The number of days since his disappearance is making it harder for the family to grasp onto hope Christopher may be in the woods, disoriented.
While the area where his tent was pitched was calm, there was a cliff and rougher water nearby.
“That’s all that runs through your mind what he was doing and how he suffered,” Brian said.
“I’ve been told now about people when they do drown it’s peaceful. Who comes back and tells you that right?”
When he answered the phone call Sunday and heard his former brother-in-law’s voice, Brian knew right away something was wrong.
Barnes said Wednesday he and his girlfriend were camping on an island about 200 yards away from Christopher, who was in a separate tent from his friends.
“They were drinking heavily that day. They never ate,” he said, adding his nephew turned in near midnight.

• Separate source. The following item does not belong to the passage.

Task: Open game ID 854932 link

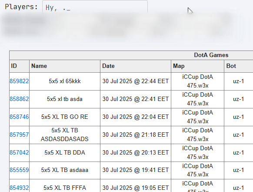Action: coord(19,188)
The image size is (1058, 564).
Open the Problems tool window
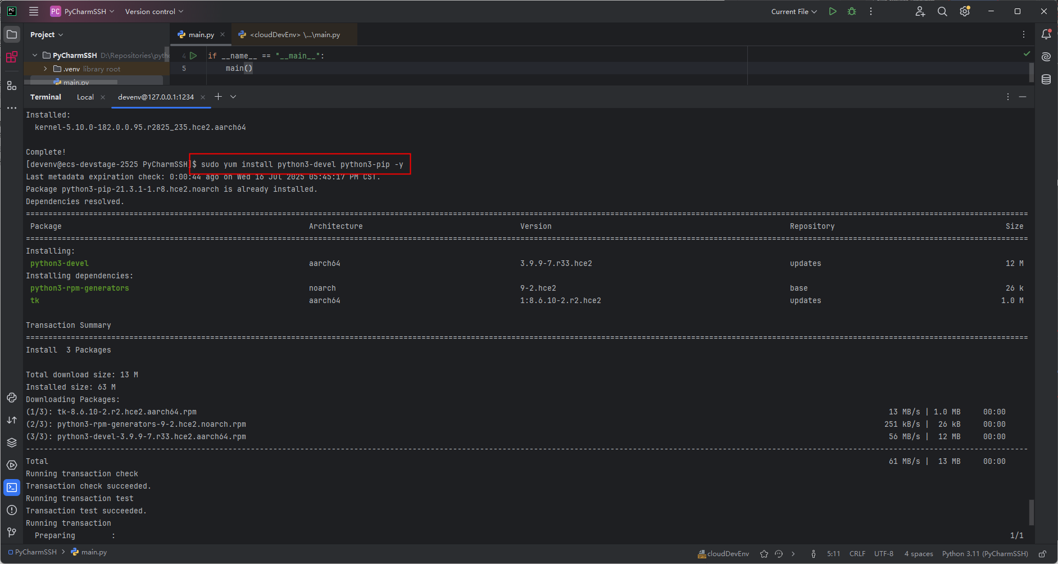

The next day, he arrived by boat and saw Christopher was missing. His shoes were still in the tent.
“It’s possible he could have tried to make it to that island where we were,” Barnes said.
“The river is confusing. It looks calm, but it’s not. It’s running really heavy. If he tried to swim to the island, he wouldn’t have made it. Drinking, he would definitely not make it. Even the best swimmer couldn’t make it across.”
Barnes also said the RCMP has been supportive throughout the ordeal.
“A body could be washed 30 miles and well into the ocean,” Barnes said of the Fraser and why officials can give up on a search.
“People never, ever get found in that river.”
While he said where the group was gathered is a popular camping area and the spot his nephew’s tent was set up at is safe, he could have stumbled over the rocks to rougher water.
Barnes said no one heard anything and pet dogs on the site didn’t stir.
“He just vanished,” Barnes said.
“I don’t know what to do right now. I can only take it one step at a time. I’ll never be satisfied unless I see a body.”